Start of DATA TO EXAMINE

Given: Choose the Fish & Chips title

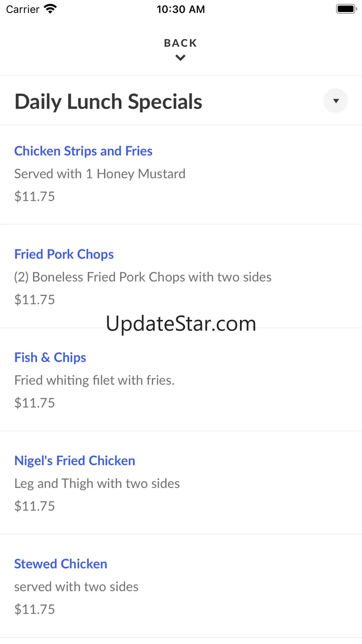Looking at the screenshot, I should 50,358.
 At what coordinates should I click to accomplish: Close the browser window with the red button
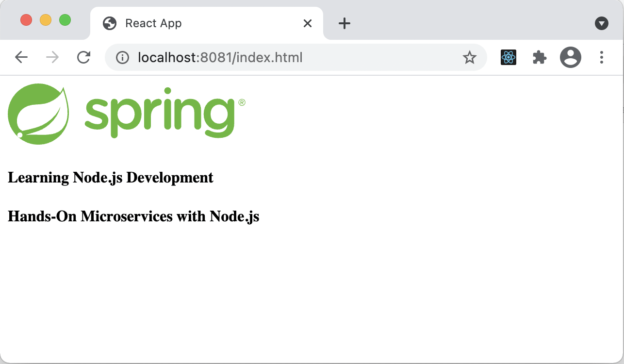tap(26, 20)
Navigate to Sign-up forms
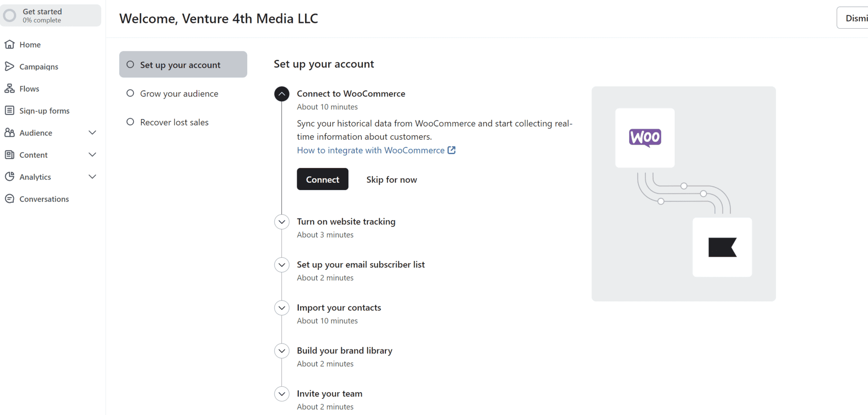The width and height of the screenshot is (868, 415). click(x=45, y=110)
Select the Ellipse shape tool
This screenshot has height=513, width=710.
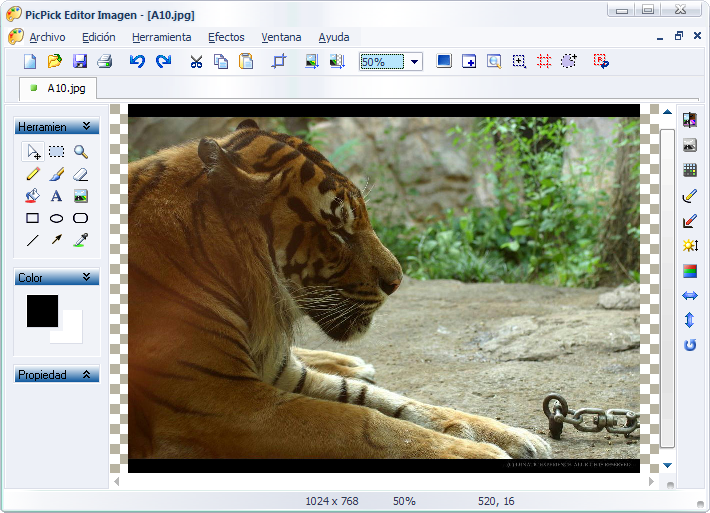pyautogui.click(x=57, y=218)
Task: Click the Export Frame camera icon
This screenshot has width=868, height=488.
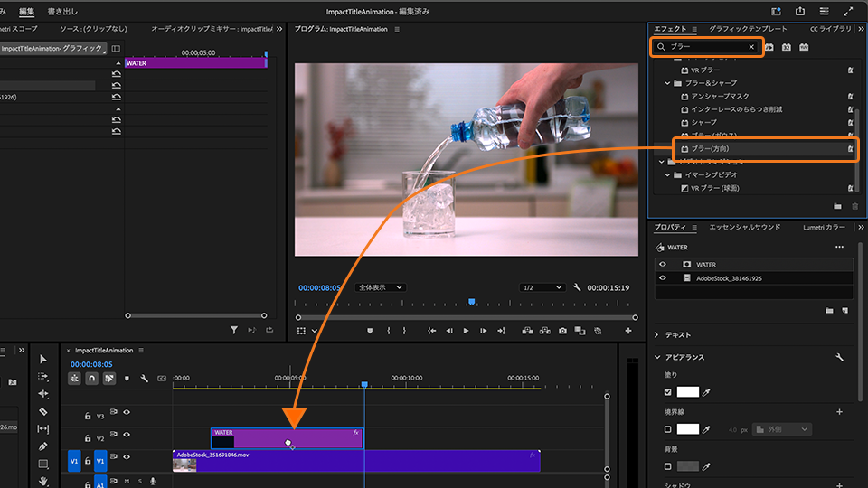Action: (x=562, y=331)
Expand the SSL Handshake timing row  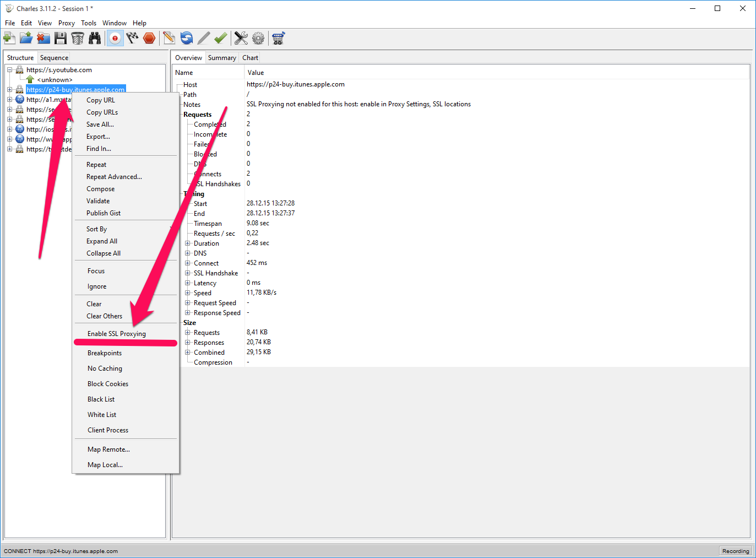click(x=188, y=273)
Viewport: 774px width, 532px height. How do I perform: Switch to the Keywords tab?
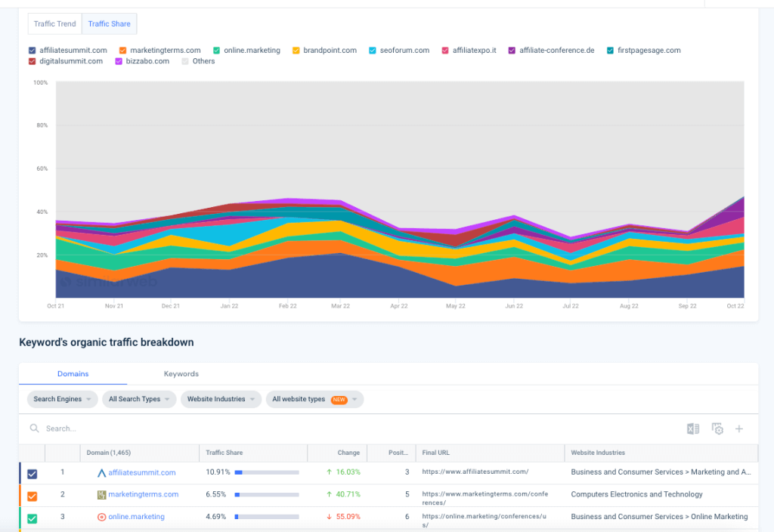(x=181, y=374)
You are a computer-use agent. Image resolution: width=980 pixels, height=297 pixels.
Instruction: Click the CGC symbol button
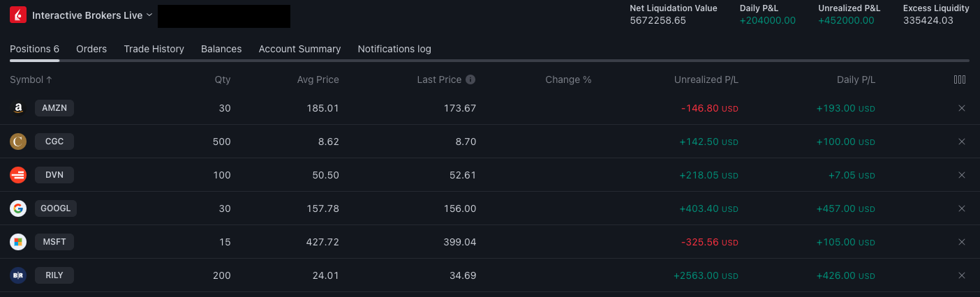54,142
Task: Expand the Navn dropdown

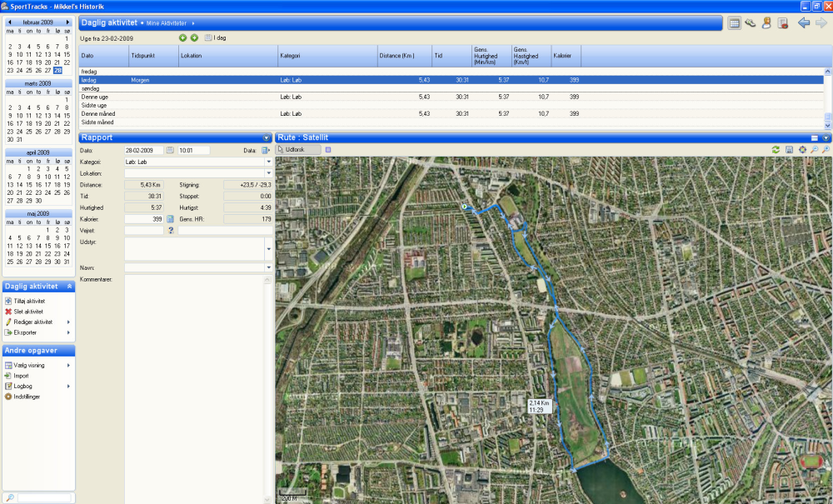Action: click(x=269, y=267)
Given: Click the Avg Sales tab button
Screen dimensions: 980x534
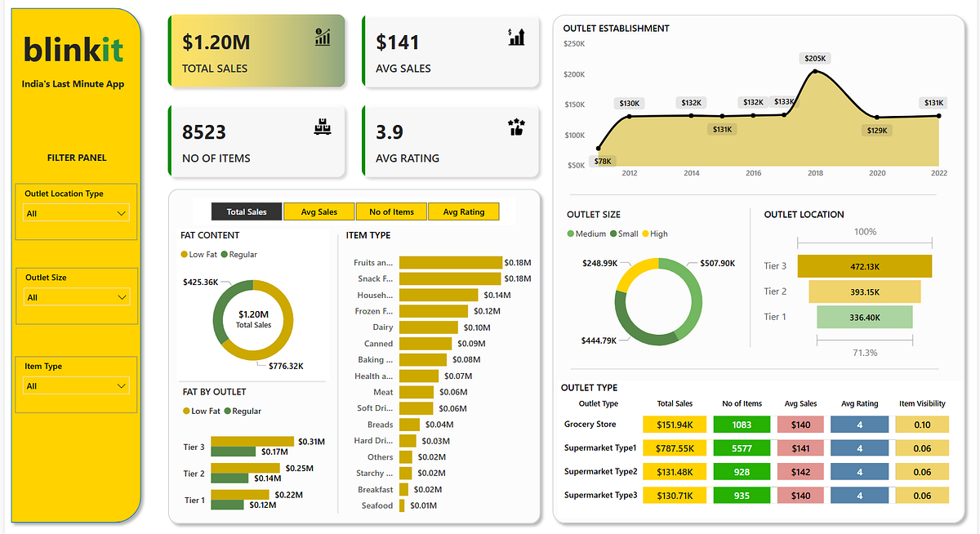Looking at the screenshot, I should [319, 211].
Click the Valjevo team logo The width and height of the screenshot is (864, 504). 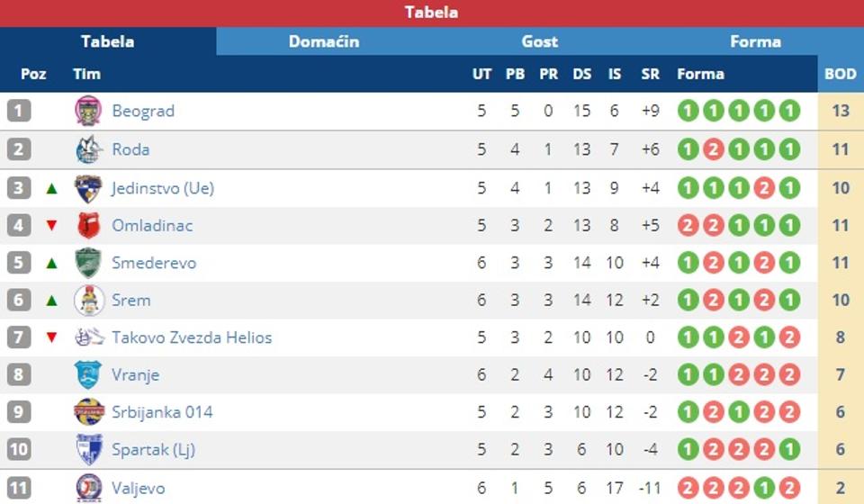coord(88,489)

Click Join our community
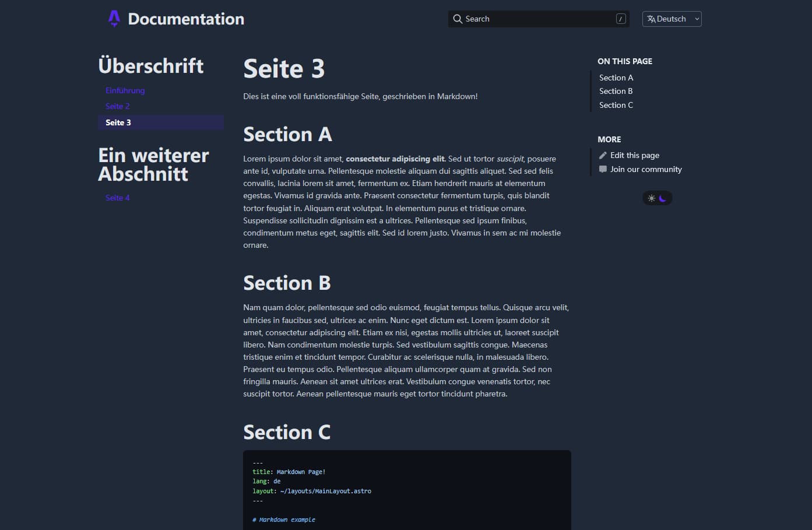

End of DATA TO EXAMINE

*TASK BRIEF*:
Leaving out the pictures, print each line of the records above from the first up to and including the one that contains "Task: Click the Export Frame camera icon", exactly as written.

*SOLUTION FOR THIS TASK*:
Given: Choose the Fish & Chips title

Looking at the screenshot, I should 50,358.
 At what coordinates should I click to accomplish: Close the browser window with the red button
tap(26, 20)
Navigate to Sign-up forms
The width and height of the screenshot is (868, 415). click(x=45, y=110)
Select the Ellipse shape tool
This screenshot has height=513, width=710.
pyautogui.click(x=57, y=218)
Task: Click the Export Frame camera icon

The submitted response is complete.